_Задачи для решения_:
A. Ответьте по тексту о триализме на вопросы:
(i) Какие сочинения взяты за образец?
(ii) Какие три дискурса задействованы для схватывания химеры Что-Ни-Что?
(iii) В каком журнале и в каком номере опубликован «Прафауст (Urfaust)»?
B. Как перевести на английский язык предложение из текста о триализме: «Соединяясь, бытие, ум и небытие образуют Тринокуляр.»?
C. Перепишите без изменений отрывок текста о триализме от «Но если в повести» до «3, 2022 г.).».

_Текст документа_:

──────

Итак, перед тобой, читатель, не монография, статья или обзор, превращающие философию в род математики, где аргументы верифицируемы и фальсифицируемы. Моя мысль не скроена по ВАКовским лекалам, а текст не подволакивает ногу, как узник, отведавший испанского сапога. Свободолюбие дорого мне обходится. Если, требует современный сциентизм, философ «темен», как Гераклит, ему не место в аудитории. Но именно такой «темноте» я наследую, взяв за образец «Этику» Спинозы, «Логико-философский трактат» Витгенштейна, «la rhizome» Ж. Делёза и Ф. Гваттари.
Мой труд о триализме — наукоучении, органически вплетающем дуализм Декарта в монизм Спинозы. Триализм исследует триумвират бытия, ума/нуса и небытия, которые образуют универсалию Что-Ни-Что. Для схватывания этой химеры, мной задействованы литературный, философский и богословский дискурсы.
Но если в повести исследован феномен исчезновения («обнуления») субъекта, и ад описан как узилище идей, а в философском трактате Ничто́ и мысль — одно, то в богословском корпусе не-представимое/не-выразимое познаётся в опыте откровения. Здесь Бог непознаваем, и всё, что нам дано, — само-схватывание тварью своей (преображённой в Боге) чувственности. Соединяясь, бытие, ум и небытие образуют Тринокуляр. Концепту этому посвящены повесть и два трактата, входящие в книгу.
Повесть «Люцифериада» публикуется в новой редакции. Это своего рода «Фауст» в сравнении с «Прафаустом (Urfaust)», опубликованным в литературном журнале «Москва» (№ 3, 2022 г.).
Что нового в философию привнесёт эта книга?

──────

_Записанные данные_:
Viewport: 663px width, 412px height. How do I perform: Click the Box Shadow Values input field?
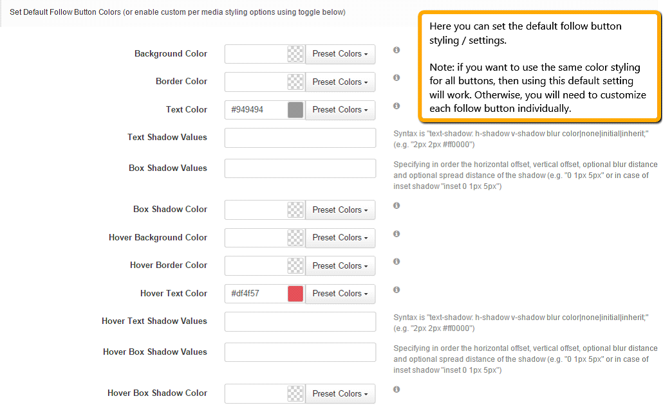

──────

_Решения упражнений_:
A.
(i) «Этика» Спинозы, «Логико-философский трактат» Витгенштейна и «la rhizome» Ж. Делёза и Ф. Гваттари.
(ii) Литературный, философский и богословский.
(iii) В литературном журнале «Москва», № 3, 2022 г.

B. When united, being, mind, and non-being form the Trinocular.

C.
Но если в повести исследован феномен исчезновения («обнуления») субъекта, и ад описан как узилище идей, а в философском трактате Ничто́ и мысль — одно, то в богословском корпусе не-представимое/не-выразимое познаётся в опыте откровения. Здесь Бог непознаваем, и всё, что нам дано, — само-схватывание тварью своей (преображённой в Боге) чувственности. Соединяясь, бытие, ум и небытие образуют Тринокуляр. Концепту этому посвящены повесть и два трактата, входящие в книгу.
Повесть «Люцифериада» публикуется в новой редакции. Это своего рода «Фауст» в сравнении с «Прафаустом (Urfaust)», опубликованным в литературном журнале «Москва» (№ 3, 2022 г.).